The new year is a traditional time for making changes. A new hairstyle, wardrobe, or exercise plan - the list of desired changes can be exhausting. Personal changes we make to our bodies can bring temporary excitement and motivation, but it’s important to remember that the way you feel about yourself is not a physical thing you can change. No matter what you change on the outside, you will only feel good about yourself long-term when you change your thoughts and behaviors.

Instead of focusing on making a change for the New Year, create a healthy body image plan. This eliminates the personal pressure and the chance of failure when you fall off track. It also keeps you focused on making healthy choices for the rest of your life. Below is my personal plan to help you let go of the shame you feel and focus on a healthier you.

  1. Replace the self-hate or verbal abuse you inflict on your body with positive attributes. An example of this may be when you habitually tell yourself or others, “I hate my thighs,” interrupt yourself with, “but I like the shape of my ankles.” Your body responds to hearing good things about it. Those comments must come from you to make a difference.

  2. Create a value list. Body dysmorphia happens, and it happens most commonly with people who have been shamed or teased. To create a more positive body image, you must keep a list of what you do value about your body. As you practice writing positive things, you’ll notice more motivation and confidence.

  3. Reward yourself for each small, healthy change you make. If you struggle with your body image, you understand how defeated you feel for those days you get off track. Making a healthy lifestyle plan means you will have good and bad days. Expect those bad days, but don’t give yourself time to wallow in them. Much more important is congratulating yourself when you succeed.

  4. Don’t let others enable unhealthy habits you may have once shared. You’re working on developing a healthy relationship with yourself. That means advocating for you. Love yourself enough to let go of people holding you back.

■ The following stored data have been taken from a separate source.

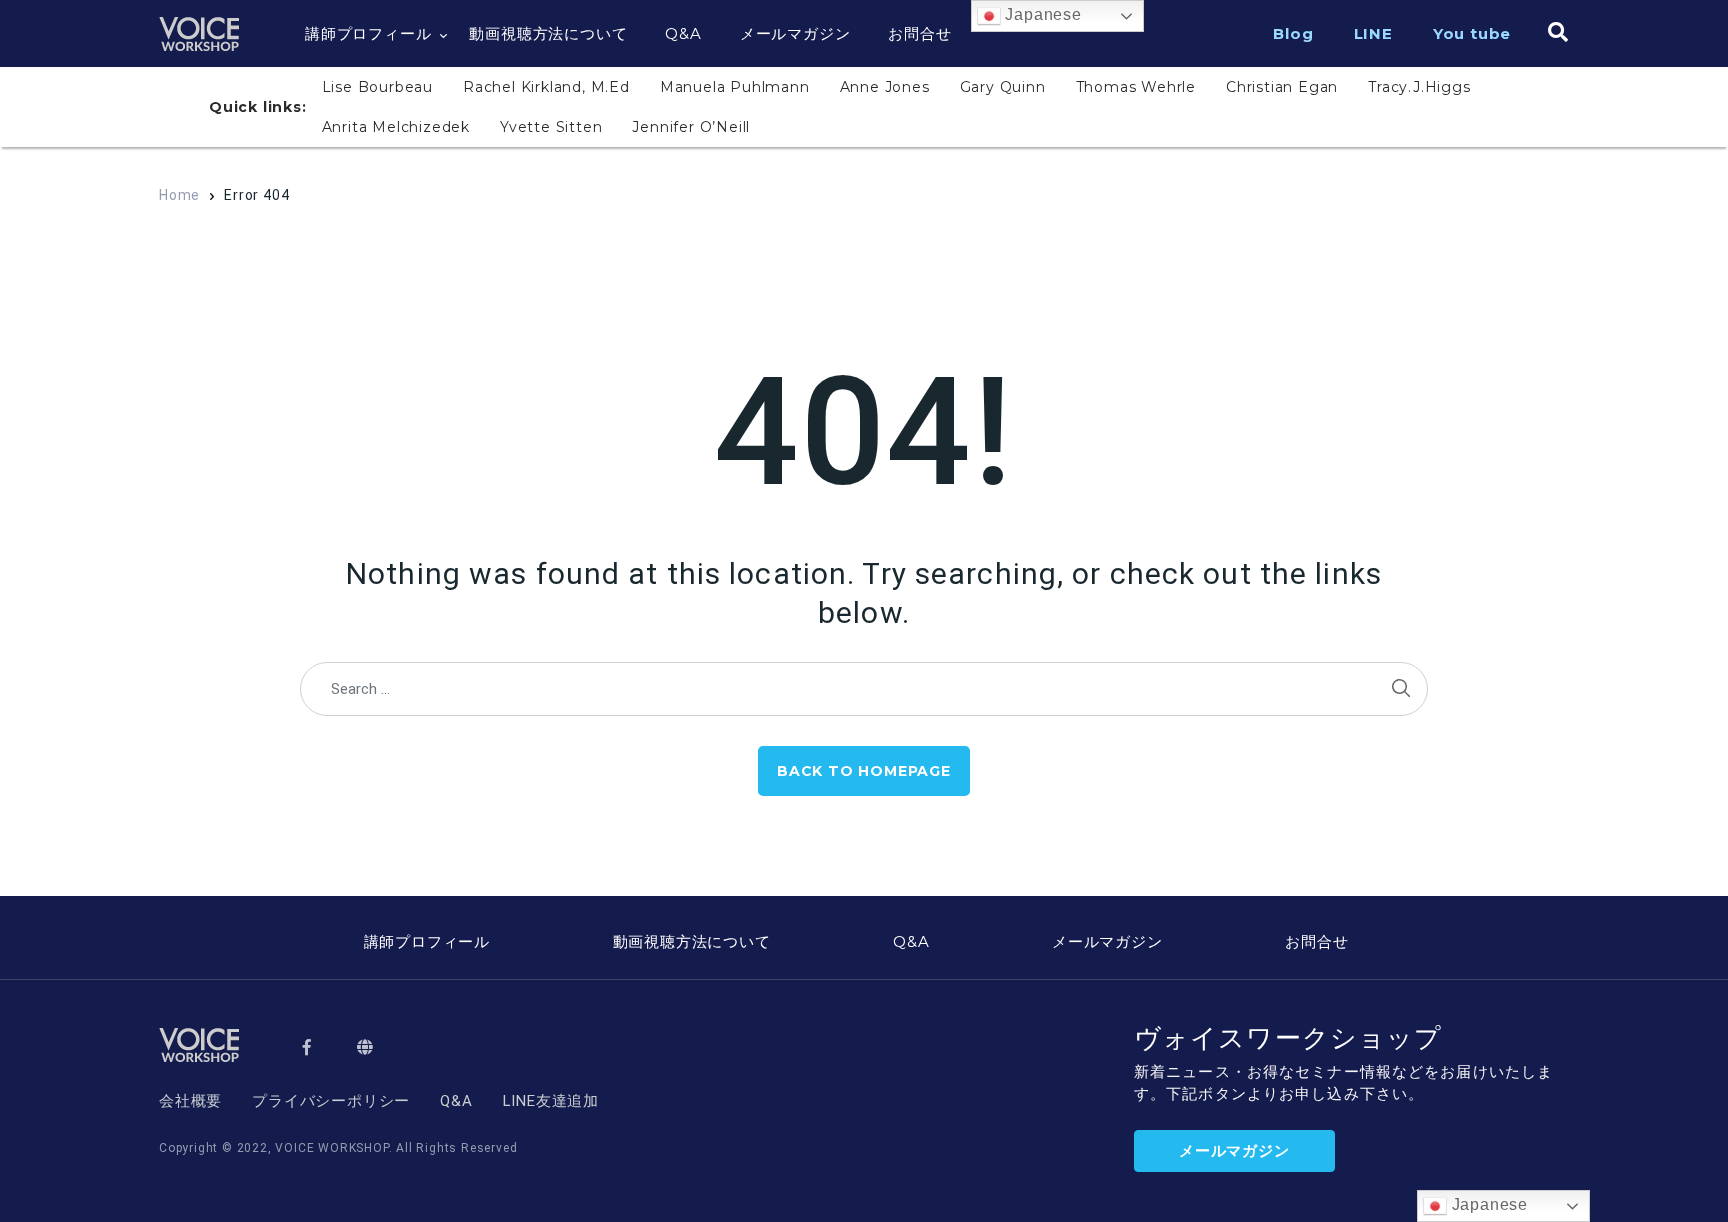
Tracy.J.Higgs (1419, 87)
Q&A (683, 33)
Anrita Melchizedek (396, 127)
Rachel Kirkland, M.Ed (546, 87)
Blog (1293, 33)
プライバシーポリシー (331, 1101)
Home (179, 195)
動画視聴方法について (548, 33)
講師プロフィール (368, 33)
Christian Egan (1282, 87)
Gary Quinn (1003, 87)
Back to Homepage (864, 771)
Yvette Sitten (551, 127)
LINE (1373, 33)
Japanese (1041, 14)
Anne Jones (885, 87)
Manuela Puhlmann (735, 87)
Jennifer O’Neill (691, 127)
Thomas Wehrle (1136, 87)
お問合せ (919, 33)
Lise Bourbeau (377, 87)
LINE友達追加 (551, 1101)
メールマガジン (795, 33)
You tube (1472, 33)
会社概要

  5. Enlist the help of a support group as you go through personal improvements. It’s easier to stay committed if you have someone counting on you to continue your healthy body image plan.

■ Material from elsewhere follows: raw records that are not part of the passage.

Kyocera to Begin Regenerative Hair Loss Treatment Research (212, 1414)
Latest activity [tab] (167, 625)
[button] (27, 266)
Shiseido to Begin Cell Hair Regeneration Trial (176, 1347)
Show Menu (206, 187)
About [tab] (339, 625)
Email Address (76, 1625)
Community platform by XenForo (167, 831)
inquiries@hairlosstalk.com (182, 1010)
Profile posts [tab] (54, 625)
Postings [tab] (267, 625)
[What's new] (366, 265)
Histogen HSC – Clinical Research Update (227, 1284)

  6. Now is the time to begin. Don’t wait for a wedding, reunion, or special event to begin your healthy body image plan. Life doesn’t stop or give you time to get healthy; nothing changes until you do.

How will you know when you’re making changes in the way you think and feel about your body? Here are a few examples of a healthy body image.

  • When someone compliments you on your appearance or fitness, you can accept the compliment as genuine.

  • It’s not hard to find an outfit you feel comfortable and attractive in.

  • You can admire someone else’s body without criticizing or judging your own.

  • You rarely compare yourself with others.

  • You can name several parts of your body that you like and appreciate.

No one is born with a poor body image. I’ve seen children with terrible birth defects grow up to see themselves as beautiful and special. Unfortunately, I’ve seen beautiful people with terrible body image problems. Remember that how you talk about your body and your children’s bodies becomes the image they will carry with them throughout life.